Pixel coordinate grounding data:

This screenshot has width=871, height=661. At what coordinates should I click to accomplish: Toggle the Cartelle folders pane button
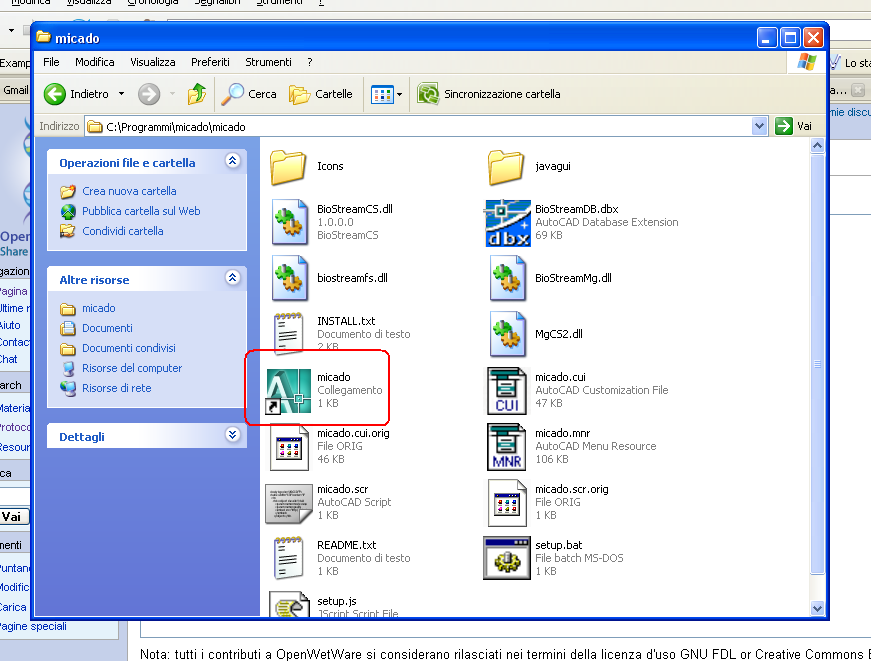[321, 94]
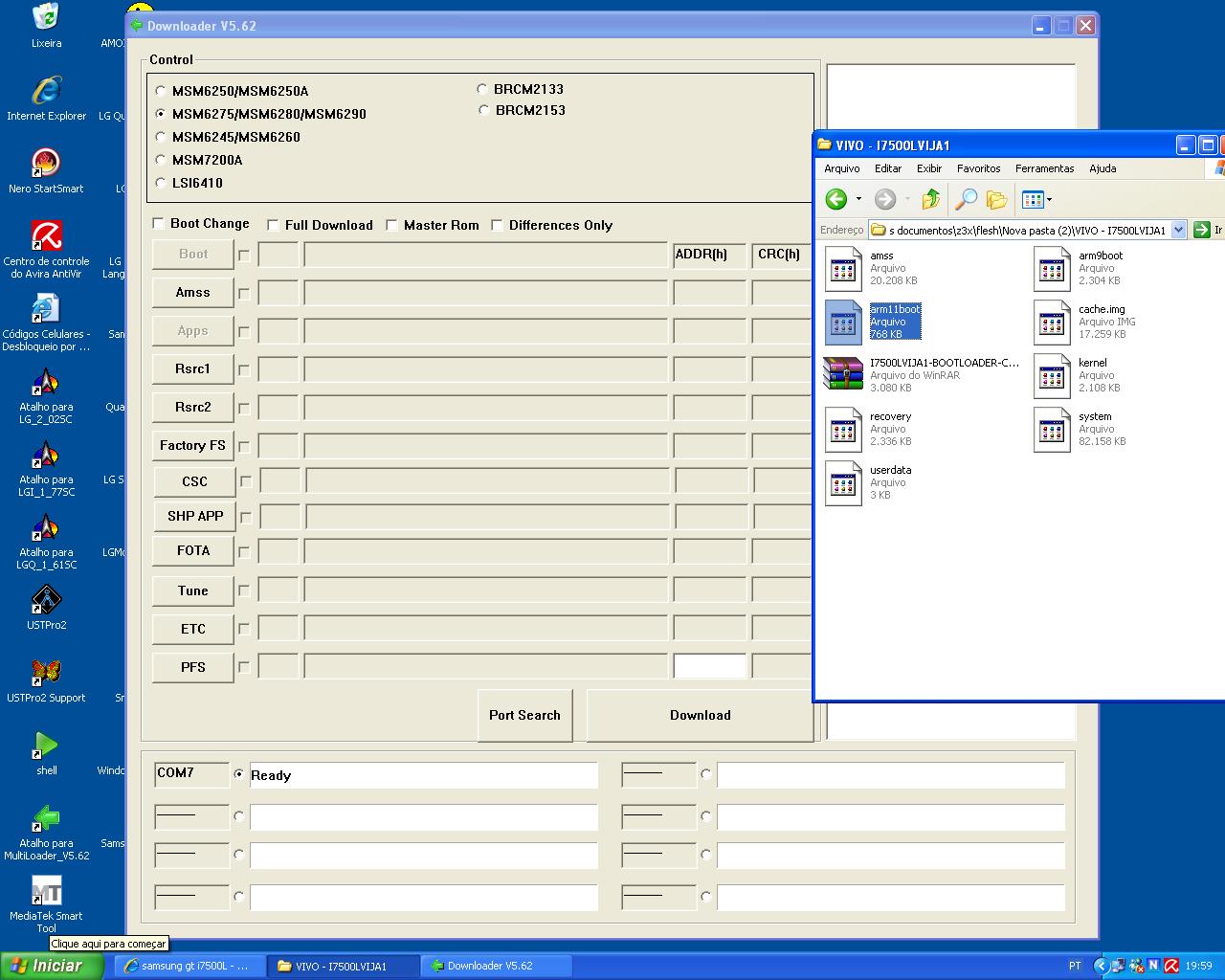Click the Up one folder icon
The height and width of the screenshot is (980, 1225).
[x=930, y=199]
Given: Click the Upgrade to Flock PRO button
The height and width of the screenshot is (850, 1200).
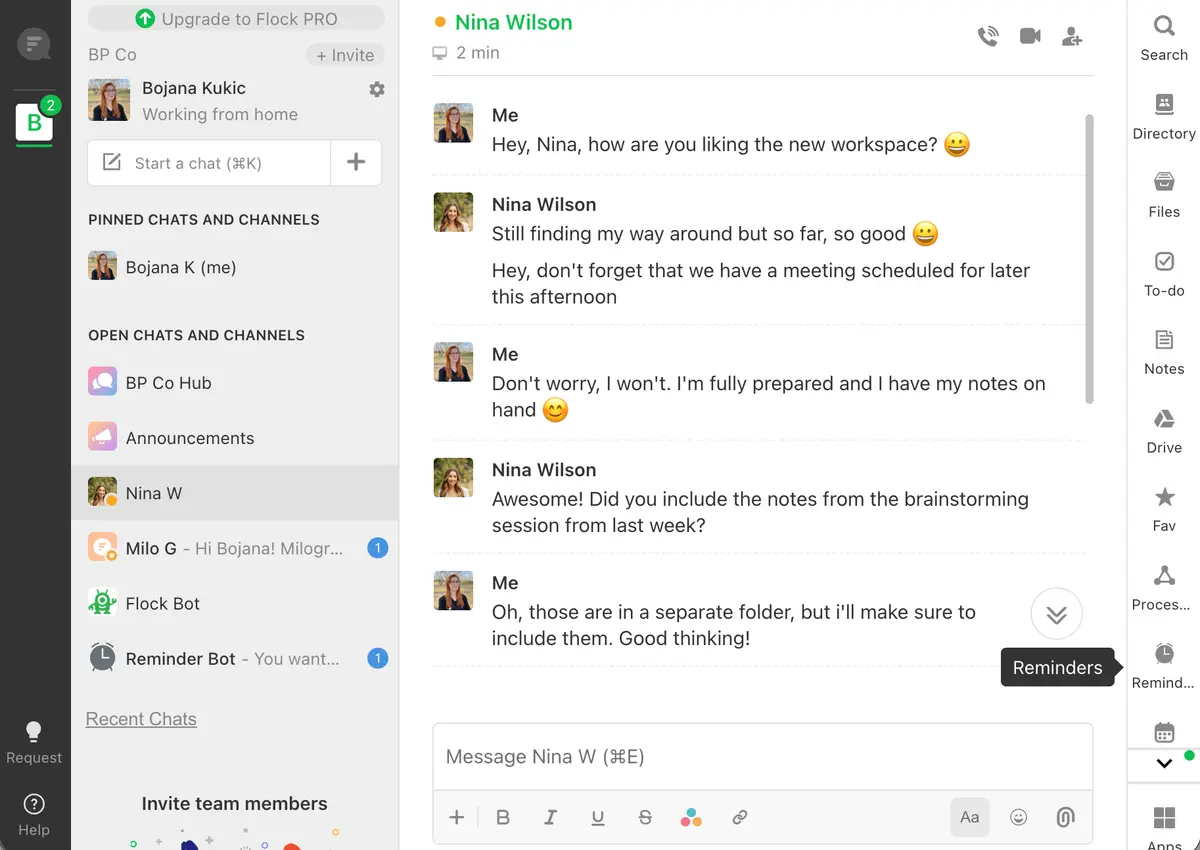Looking at the screenshot, I should click(x=236, y=19).

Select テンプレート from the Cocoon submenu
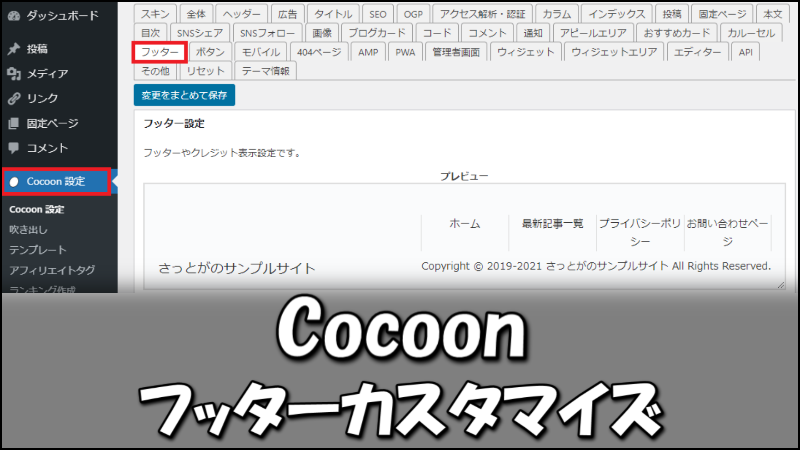(x=38, y=250)
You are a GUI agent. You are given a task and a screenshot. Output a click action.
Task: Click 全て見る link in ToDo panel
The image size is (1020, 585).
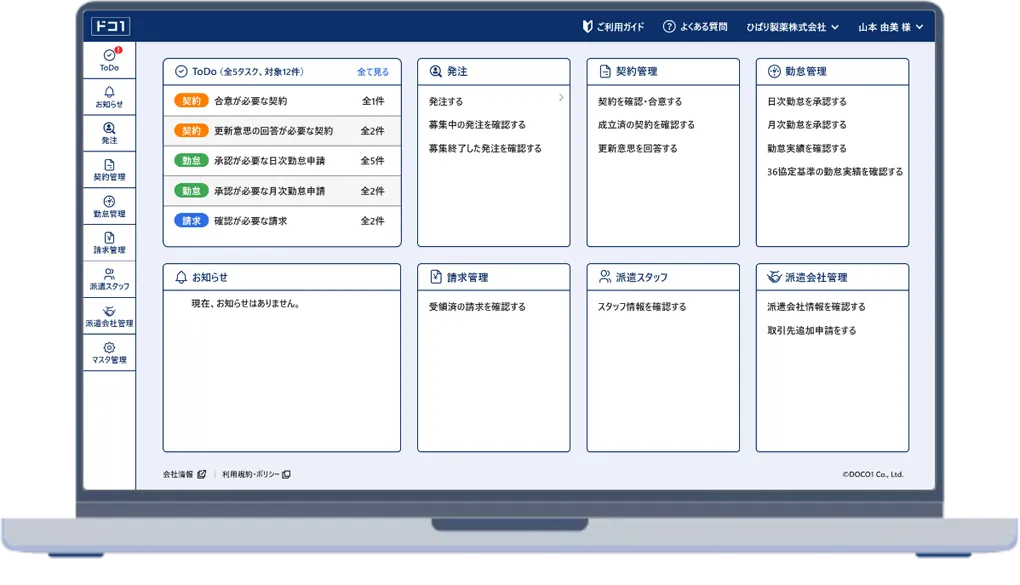(x=373, y=72)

■ **PROBLEM STATEMENT**
Could you reproduce the entries verbatim, leaving out all pictures?

■ **TASK RESPONSE**
This screenshot has width=871, height=661. At what coordinates should I click to accomplish: Toggle the Cartelle folders pane button
[321, 94]
Click the Up one folder icon
The height and width of the screenshot is (980, 1225).
[x=930, y=199]
Given: Click the Upgrade to Flock PRO button
The height and width of the screenshot is (850, 1200).
Looking at the screenshot, I should click(x=236, y=19).

Select テンプレート from the Cocoon submenu
(x=38, y=250)
You are a GUI agent. You are given a task and a screenshot. Output a click action.
Task: Click 全て見る link in ToDo panel
The image size is (1020, 585).
(x=373, y=72)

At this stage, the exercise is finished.